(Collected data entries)
··········

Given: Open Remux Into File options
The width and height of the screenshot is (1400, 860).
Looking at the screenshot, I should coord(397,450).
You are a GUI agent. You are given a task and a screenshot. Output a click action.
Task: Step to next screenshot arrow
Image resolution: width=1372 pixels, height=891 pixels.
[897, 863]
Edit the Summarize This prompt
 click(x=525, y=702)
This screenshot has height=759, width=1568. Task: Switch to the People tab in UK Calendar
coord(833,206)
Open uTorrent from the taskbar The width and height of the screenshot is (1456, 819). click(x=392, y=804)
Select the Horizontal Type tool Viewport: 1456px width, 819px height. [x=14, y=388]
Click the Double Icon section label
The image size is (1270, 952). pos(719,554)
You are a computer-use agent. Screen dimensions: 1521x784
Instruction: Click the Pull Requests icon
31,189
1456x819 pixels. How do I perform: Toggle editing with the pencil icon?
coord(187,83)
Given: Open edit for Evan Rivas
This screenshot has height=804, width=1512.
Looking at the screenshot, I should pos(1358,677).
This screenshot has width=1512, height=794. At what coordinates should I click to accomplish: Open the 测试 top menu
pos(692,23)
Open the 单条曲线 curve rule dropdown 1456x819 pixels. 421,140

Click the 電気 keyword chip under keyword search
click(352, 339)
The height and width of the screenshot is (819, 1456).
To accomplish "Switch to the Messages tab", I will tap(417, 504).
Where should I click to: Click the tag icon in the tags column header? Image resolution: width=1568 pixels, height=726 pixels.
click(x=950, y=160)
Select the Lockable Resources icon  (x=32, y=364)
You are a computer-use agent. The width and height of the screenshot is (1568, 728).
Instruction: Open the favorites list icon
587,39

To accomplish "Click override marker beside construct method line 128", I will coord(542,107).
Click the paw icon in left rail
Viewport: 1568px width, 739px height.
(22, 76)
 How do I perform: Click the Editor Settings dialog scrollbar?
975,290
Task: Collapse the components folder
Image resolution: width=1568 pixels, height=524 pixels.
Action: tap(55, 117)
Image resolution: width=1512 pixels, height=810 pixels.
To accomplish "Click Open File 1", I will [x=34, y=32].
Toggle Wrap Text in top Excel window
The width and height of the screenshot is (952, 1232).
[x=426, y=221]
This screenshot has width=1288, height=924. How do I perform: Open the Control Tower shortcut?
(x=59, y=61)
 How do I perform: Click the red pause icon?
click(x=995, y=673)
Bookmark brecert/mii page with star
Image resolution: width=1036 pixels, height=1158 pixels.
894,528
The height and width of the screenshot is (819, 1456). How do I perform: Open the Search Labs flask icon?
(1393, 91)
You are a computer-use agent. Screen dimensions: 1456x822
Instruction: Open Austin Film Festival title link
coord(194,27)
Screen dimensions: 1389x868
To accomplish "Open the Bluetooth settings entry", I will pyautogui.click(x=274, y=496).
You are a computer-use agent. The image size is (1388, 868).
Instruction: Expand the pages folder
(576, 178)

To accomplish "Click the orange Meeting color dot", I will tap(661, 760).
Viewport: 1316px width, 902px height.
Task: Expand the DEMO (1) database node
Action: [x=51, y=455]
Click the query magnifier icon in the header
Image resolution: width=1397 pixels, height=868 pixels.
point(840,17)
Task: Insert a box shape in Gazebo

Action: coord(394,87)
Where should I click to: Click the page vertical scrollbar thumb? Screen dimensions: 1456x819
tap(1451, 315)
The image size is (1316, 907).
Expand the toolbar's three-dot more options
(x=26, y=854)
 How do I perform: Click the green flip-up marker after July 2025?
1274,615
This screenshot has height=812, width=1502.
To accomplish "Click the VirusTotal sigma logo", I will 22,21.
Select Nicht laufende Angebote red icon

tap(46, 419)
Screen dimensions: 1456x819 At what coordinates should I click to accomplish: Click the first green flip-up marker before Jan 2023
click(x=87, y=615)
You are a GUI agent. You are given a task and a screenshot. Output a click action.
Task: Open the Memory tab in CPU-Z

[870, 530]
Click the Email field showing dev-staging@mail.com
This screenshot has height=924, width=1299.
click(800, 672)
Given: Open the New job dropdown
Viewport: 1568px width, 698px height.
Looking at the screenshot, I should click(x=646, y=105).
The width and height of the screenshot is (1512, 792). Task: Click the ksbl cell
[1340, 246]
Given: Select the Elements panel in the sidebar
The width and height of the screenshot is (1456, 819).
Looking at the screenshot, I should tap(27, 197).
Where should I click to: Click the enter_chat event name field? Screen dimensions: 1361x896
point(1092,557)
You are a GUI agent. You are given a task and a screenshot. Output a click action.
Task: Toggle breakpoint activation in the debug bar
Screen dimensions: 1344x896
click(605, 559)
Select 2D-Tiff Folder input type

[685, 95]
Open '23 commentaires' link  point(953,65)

··········

**What is expected**.
Would you copy out each line of the records above where the word "dropdown" occurs?

**Answer section**.
Open the 单条曲线 curve rule dropdown 1456x819 pixels. 421,140
Given: Open the New job dropdown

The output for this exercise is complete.